▶ **What is required**
Report each line from the data below that holds the word "REPOST".

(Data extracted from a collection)
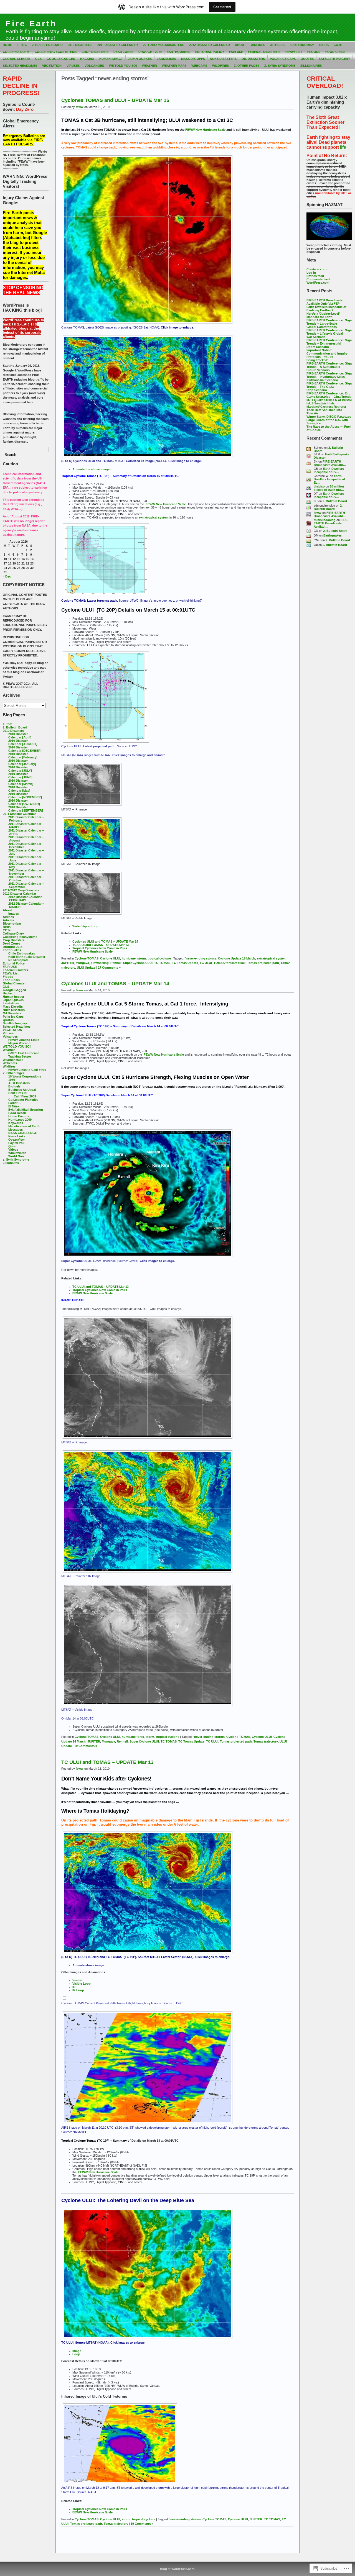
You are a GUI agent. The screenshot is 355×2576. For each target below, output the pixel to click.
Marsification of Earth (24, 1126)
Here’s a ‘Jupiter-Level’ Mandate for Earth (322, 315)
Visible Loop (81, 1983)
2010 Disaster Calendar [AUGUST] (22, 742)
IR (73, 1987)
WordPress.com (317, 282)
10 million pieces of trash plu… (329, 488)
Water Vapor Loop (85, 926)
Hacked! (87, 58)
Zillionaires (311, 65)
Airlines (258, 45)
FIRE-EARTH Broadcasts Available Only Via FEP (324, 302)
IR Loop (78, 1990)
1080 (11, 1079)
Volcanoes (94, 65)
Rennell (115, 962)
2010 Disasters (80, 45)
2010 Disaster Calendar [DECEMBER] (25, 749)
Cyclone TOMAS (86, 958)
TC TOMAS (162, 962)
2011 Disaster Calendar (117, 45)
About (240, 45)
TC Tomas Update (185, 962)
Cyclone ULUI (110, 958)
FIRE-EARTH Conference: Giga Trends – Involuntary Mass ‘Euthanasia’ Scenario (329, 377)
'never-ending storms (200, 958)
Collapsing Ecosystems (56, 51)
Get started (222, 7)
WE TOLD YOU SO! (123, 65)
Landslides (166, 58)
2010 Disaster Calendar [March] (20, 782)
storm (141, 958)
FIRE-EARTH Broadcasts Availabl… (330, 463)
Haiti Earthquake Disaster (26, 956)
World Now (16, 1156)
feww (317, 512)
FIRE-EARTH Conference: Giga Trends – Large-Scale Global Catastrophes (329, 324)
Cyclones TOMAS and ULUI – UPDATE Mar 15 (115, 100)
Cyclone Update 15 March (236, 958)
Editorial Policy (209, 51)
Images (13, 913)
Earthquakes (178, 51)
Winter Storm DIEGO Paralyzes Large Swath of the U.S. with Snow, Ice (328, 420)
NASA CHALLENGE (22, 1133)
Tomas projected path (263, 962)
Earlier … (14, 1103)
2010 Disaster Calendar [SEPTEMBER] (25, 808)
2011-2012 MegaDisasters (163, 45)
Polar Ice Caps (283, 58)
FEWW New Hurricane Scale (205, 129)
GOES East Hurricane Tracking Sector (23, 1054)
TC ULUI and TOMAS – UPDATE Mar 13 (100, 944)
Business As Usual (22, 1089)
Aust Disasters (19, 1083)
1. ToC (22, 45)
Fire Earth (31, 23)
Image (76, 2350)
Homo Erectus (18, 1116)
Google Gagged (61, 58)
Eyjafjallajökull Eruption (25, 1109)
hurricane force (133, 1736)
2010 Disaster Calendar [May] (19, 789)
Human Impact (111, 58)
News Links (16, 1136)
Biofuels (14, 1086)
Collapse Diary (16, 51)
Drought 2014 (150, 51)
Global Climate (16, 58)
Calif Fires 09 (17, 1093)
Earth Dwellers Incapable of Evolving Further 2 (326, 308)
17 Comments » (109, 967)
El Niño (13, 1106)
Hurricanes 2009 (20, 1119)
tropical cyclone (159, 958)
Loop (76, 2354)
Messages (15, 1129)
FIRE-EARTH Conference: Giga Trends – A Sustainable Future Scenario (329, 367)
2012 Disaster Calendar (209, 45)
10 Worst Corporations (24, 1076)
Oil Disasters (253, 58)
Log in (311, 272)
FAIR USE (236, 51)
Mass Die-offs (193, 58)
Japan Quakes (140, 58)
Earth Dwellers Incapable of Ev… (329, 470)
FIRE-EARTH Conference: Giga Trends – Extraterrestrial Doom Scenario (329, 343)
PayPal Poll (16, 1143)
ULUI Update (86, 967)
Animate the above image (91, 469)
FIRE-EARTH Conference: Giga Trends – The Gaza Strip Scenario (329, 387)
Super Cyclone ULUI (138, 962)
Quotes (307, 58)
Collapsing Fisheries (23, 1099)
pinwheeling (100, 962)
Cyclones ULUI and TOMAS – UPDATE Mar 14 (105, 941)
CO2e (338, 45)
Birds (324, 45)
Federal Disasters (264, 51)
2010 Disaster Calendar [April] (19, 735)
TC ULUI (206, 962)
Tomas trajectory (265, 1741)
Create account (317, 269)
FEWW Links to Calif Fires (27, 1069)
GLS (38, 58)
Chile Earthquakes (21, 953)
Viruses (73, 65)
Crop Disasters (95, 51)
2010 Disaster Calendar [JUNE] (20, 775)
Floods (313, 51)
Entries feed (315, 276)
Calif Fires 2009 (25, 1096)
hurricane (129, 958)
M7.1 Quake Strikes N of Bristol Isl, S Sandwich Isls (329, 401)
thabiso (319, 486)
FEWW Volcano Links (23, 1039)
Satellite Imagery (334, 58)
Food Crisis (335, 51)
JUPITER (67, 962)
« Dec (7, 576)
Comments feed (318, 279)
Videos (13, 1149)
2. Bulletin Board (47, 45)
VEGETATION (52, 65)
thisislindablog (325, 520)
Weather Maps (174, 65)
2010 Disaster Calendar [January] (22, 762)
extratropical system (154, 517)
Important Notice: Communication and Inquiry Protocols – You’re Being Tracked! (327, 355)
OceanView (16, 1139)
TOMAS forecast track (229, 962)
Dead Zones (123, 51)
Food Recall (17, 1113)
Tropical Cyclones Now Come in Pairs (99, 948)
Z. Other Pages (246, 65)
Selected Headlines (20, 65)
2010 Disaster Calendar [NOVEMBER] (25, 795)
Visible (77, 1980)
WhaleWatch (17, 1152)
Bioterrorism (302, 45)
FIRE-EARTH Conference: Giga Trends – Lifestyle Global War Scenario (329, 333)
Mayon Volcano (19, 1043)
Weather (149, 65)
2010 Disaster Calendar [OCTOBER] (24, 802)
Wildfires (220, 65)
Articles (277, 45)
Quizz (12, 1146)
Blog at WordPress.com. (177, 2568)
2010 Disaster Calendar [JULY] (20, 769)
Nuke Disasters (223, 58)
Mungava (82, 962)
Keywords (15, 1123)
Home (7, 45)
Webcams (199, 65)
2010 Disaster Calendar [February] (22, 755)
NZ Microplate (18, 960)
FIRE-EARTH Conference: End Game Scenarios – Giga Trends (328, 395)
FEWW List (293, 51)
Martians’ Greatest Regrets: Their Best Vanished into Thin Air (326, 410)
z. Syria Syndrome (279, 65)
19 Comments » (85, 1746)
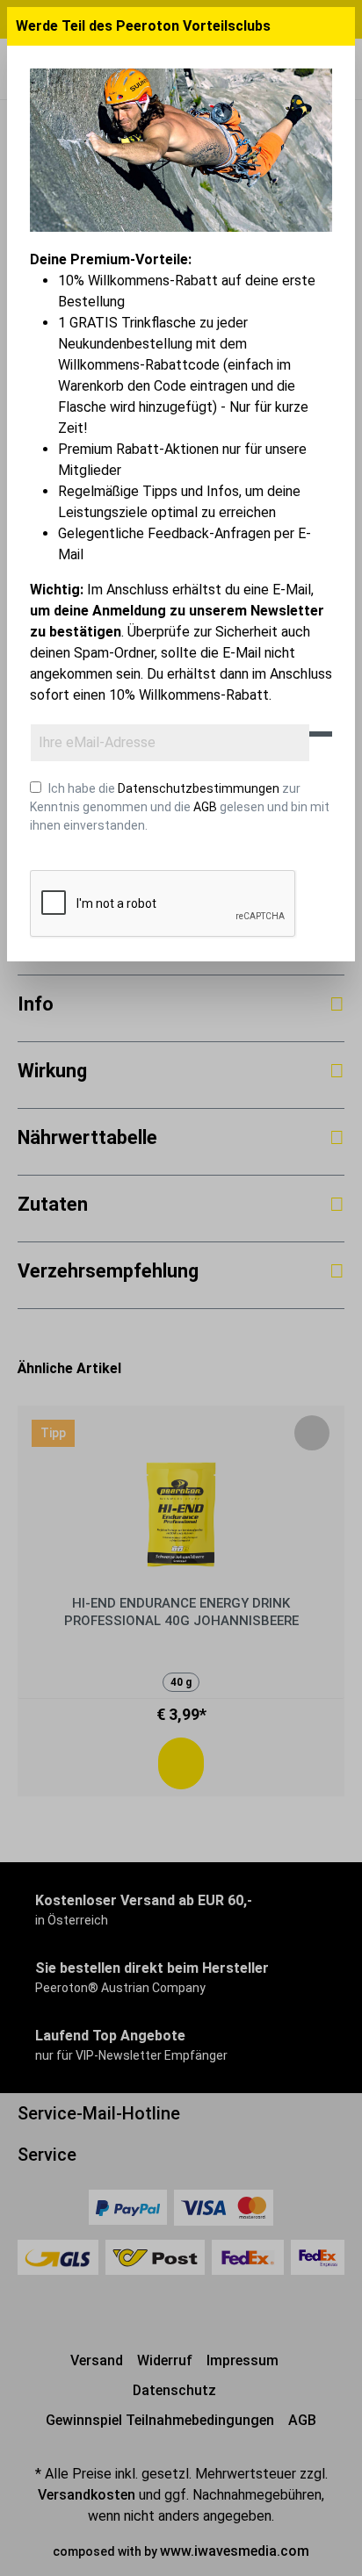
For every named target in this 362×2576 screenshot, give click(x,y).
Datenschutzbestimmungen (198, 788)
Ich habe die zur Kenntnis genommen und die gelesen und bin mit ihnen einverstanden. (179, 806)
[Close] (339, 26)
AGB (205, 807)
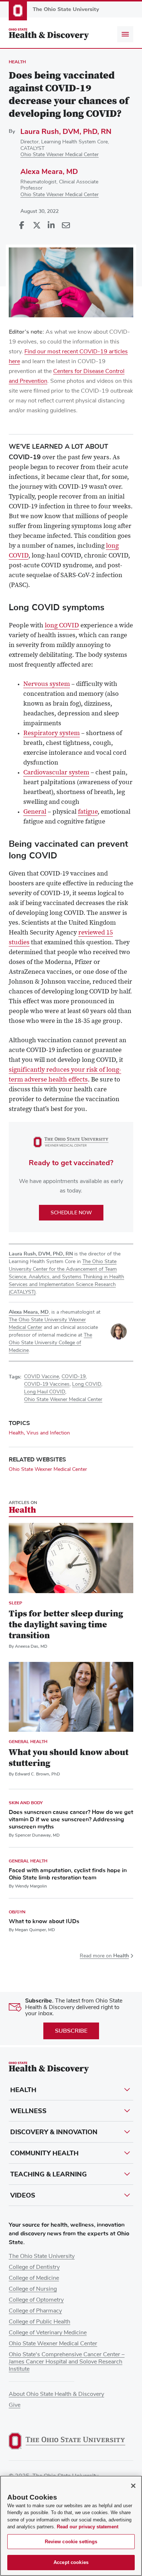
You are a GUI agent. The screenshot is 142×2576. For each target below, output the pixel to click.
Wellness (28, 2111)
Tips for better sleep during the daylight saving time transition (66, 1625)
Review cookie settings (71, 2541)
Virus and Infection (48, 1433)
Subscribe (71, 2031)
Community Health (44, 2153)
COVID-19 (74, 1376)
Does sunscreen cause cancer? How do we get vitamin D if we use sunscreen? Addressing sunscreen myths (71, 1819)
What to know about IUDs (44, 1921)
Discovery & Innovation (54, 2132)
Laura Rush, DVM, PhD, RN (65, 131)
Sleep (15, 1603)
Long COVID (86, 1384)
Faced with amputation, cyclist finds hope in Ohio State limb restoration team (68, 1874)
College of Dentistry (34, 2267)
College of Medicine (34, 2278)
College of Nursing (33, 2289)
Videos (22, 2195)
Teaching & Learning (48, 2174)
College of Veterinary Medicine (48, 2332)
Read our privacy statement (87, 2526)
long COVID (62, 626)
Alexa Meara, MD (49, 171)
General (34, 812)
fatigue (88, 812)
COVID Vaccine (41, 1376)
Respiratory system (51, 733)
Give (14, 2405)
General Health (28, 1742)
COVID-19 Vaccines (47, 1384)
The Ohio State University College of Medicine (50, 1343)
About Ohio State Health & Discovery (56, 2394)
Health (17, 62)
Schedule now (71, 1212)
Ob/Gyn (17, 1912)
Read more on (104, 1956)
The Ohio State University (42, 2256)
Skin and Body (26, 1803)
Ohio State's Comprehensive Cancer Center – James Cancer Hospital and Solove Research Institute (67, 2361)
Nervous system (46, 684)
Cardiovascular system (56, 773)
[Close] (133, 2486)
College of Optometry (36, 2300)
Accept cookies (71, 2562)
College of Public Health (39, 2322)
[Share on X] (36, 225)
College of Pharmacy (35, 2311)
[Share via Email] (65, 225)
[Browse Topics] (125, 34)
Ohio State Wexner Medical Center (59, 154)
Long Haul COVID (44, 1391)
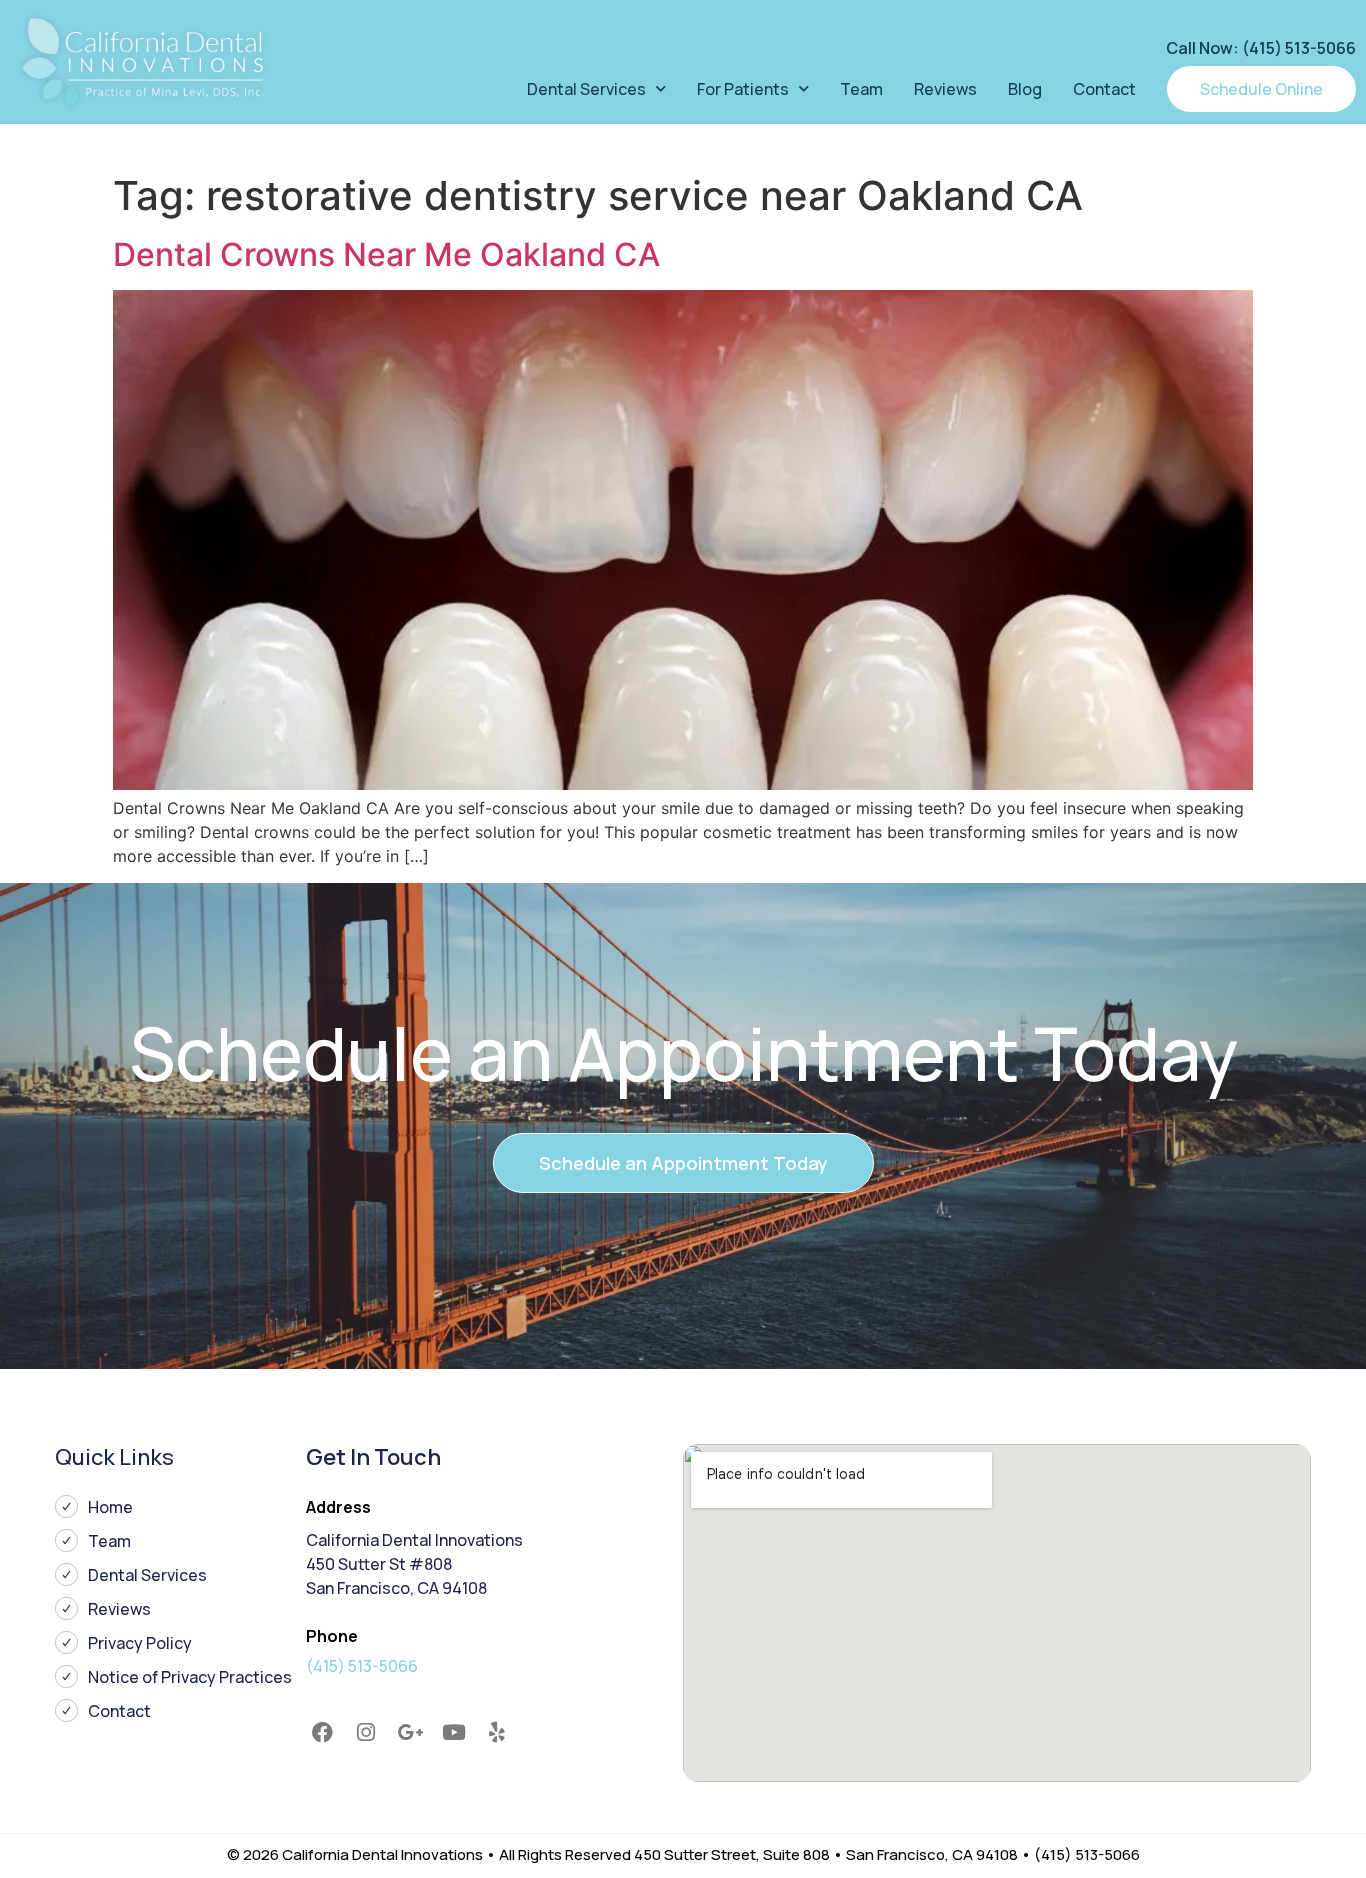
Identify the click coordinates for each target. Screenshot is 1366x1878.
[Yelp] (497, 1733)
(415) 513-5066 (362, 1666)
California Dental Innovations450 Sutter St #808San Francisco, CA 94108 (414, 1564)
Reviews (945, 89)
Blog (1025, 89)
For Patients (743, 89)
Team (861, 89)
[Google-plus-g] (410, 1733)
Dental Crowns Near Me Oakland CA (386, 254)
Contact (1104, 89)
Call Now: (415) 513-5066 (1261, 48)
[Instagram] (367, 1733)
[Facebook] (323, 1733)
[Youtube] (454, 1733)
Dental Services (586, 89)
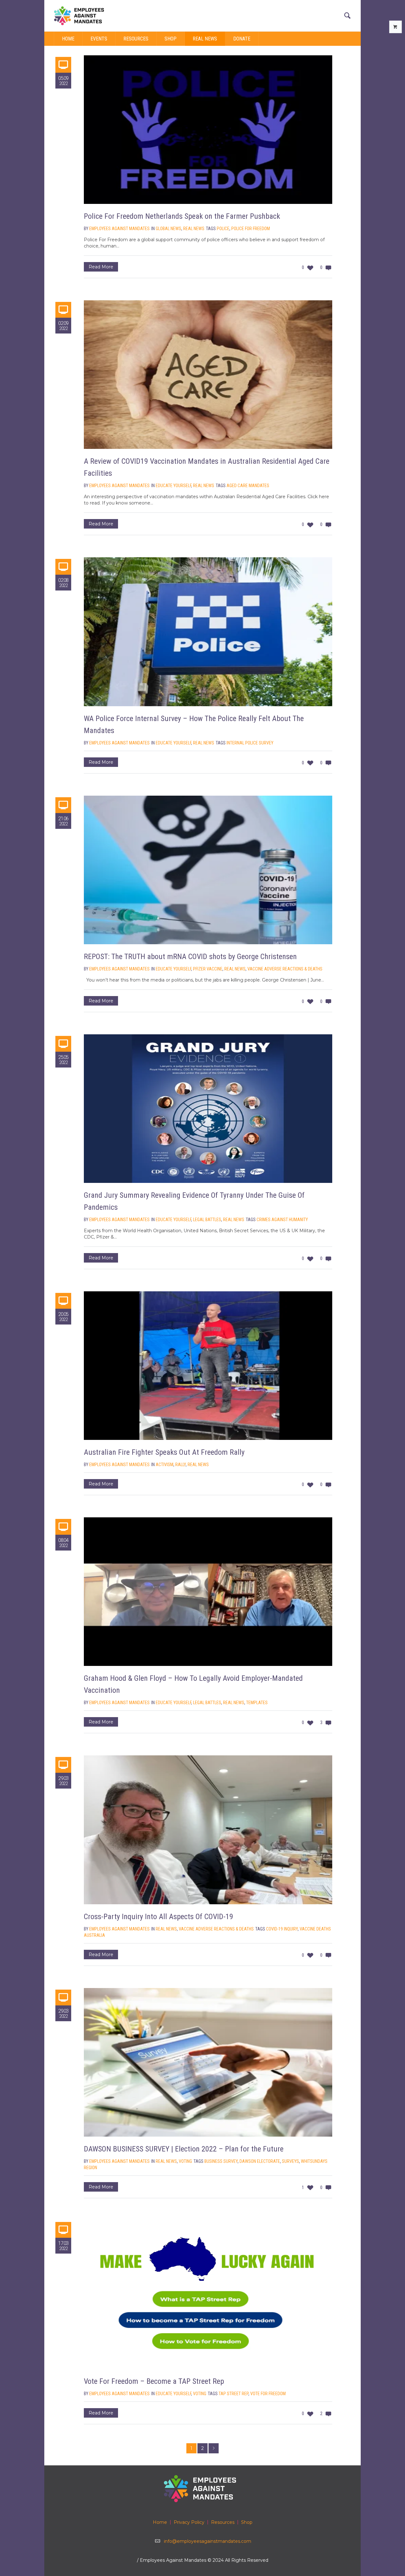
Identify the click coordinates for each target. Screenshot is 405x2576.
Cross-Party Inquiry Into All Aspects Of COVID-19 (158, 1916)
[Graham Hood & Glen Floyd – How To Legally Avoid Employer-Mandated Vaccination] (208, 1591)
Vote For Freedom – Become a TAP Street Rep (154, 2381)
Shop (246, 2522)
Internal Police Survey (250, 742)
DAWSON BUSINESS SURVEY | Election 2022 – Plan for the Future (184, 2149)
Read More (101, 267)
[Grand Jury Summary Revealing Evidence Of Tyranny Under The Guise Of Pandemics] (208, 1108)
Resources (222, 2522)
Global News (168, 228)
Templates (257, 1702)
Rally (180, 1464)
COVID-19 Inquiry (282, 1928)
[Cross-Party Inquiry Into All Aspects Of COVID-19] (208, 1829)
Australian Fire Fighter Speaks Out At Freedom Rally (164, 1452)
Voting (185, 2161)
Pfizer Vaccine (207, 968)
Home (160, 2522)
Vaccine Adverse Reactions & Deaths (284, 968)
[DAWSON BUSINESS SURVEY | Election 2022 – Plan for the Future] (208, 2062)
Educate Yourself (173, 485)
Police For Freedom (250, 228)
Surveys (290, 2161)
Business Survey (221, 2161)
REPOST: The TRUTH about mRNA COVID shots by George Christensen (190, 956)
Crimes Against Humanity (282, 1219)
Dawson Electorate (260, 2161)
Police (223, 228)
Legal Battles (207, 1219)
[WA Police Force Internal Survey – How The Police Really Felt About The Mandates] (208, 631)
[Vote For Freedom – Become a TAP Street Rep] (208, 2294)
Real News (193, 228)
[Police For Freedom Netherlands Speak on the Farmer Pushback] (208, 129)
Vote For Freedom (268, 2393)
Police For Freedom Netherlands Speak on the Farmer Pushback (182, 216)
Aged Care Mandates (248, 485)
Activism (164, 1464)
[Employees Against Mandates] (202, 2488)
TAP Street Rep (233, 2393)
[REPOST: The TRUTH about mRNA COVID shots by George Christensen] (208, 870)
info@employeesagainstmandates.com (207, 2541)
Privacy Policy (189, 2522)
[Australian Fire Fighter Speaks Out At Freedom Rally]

▶ **Output for this exercise**
REPOST: The TRUTH about mRNA COVID shots by George Christensen (190, 956)
[REPOST: The TRUTH about mRNA COVID shots by George Christensen] (208, 870)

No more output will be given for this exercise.